The Shankly Show was making its third appearance in the city to celebrate the 50th anniversary its subject matter – Bill Shankly – took charge of Liverpool Football Club.
Writer and director Andrew Sherlock has revived his play following performances during Liverpool’s European Capital of Culture year in 2008.
The word ‘legend’ is thrown around too easily but it quite simply sums up the Scottish-born Shankly. He is to football what Bjorn Borg is to tennis or even Muhammad Ali to boxing. A true legend.
The Shankly Show brilliantly combines live theatre with video footage to capture the emotions Shankly must have felt when in charge of LFC.

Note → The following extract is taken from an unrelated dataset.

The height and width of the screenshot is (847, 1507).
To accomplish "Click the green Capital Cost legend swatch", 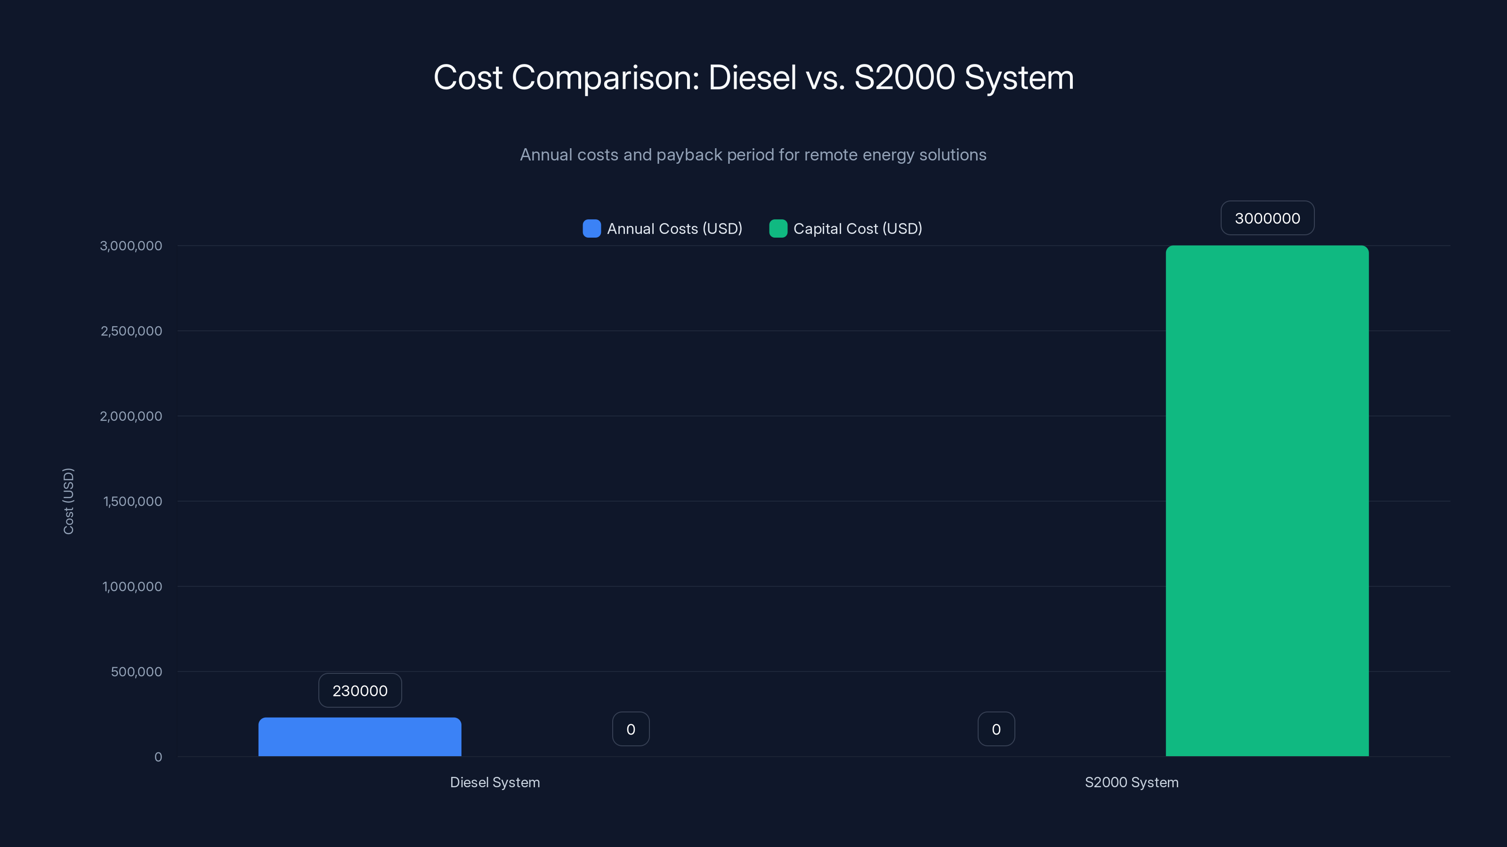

Alexander West as Shankly is the sole performer as he had been in previous performances. His appearance doesn’t instantly make you think he is Shankly – who could be? – but you start feeling some sort of a presence of Shankly through his voice. The same grizzly Scottish sound.
Credit must go to West for taking on the part because he is under tremendous pressure playing someone who means so much to one city. He enters the stage through the auditorium greeting people with the odd ‘you alright, son’ here and there.
Sherlock, however, keeps a lot of the attention on the story, not just Shankly’s but a period in Liverpool between his arrival in 1959 until his unexpected departure in 1974. West narrates and keeps the chronology of the story flowing as well as adding the odd bit of humour with some of Shankly’s famous sayings.
Sherlock cleverly involves the supporters through video footage and one particular funny moment is when a young boy is asked why do Liverpool fans make the most noise and in quick reply, the boy replies in Scouse tone, ‘because we’ve got big mouths’. Similar, one supposes, to Shankly himself. A united team.
The two act play is firstly in black and white, with the second act in colour, and set within the old boot room at Anfield.
The play celebrates Shankly’s achievement of taking the club from ruin in the second division to laying the foundations with first division, FA Cup and a UEFA Cup wins, whilst capturing his emotions when he faced challenges of telling once great footballers they had had their time to the decisions he made to build a new team to go on to achieve success, not failure.
It builds towards Shankly’s departure by emphasising the hurt he felt when he had to finally say goodbye.
The shock is captured on film through the supporters but the emotion is brought out through West. As the actor exits stage left, the song ‘You’ll Never Walk Alone’ is heard. Shankly once said it was ‘not a song; it is a piece of advice’.